Plusieurs semaines avant la primaire, une cour d’appel a suspendu une injonction contre la partie du SB 1 qui criminalise la sollicitation de bulletins de vote par correspondance. L’affaire est toujours pendante devant la 5e US Circuit Court of Appeals.
À moins que les tribunaux ne rétablissent l’injonction, les problèmes persisteront probablement pendant le second tour et les élections générales de novembre, a déclaré Andrew Garber, membre du programme des droits de vote et des élections du Brennan Center. “Nous allons continuer à voir les bulletins de vote par correspondance rejetés à des taux élevés parce que c’est déroutant”, a-t-il déclaré à The Intercept. «Les gens vont continuer à être confus, à remplir le mauvais formulaire, à manquer des informations sur le formulaire qui pourraient être résolues si les fonctionnaires électoraux qualifiés étaient en mesure d’imprimer des avis publics et d’aider de manière préventive les gens à le faire.»

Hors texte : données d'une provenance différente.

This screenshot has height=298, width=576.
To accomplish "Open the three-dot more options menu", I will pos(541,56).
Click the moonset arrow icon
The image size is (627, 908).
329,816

La loi du Texas a été conçue “pour créer ce résultat de privation de droits”, a déclaré Garber, et des problèmes similaires sont susceptibles de survenir dans au moins 18 autres États – dont la Géorgie, la Floride, l’Alabama et l’Iowa – qui ont rejoint le Texas pour adopter de nouvelles lois électorales restrictives. “Cela rend le processus de vote plus difficile, de sorte que le résultat final est que moins de personnes peuvent voter.”
La pénurie de scrutateurs a « certainement été aggravée au Texas par certaines des lois qui ont été adoptées », selon Parr. «Nos agents électoraux ont peur d’être poursuivis maintenant en raison de toute l’attention nationale que le vote a suscitée lors des dernières élections et des mensonges sur la fraude électorale. C’est plus difficile pour nous d’avoir des préposés au scrutin. Et cela, combiné avec les mensonges et Covid, il nous est beaucoup plus difficile d’obtenir les juges expérimentés dont nous avons besoin pour nos sites de vote pour les deux parties.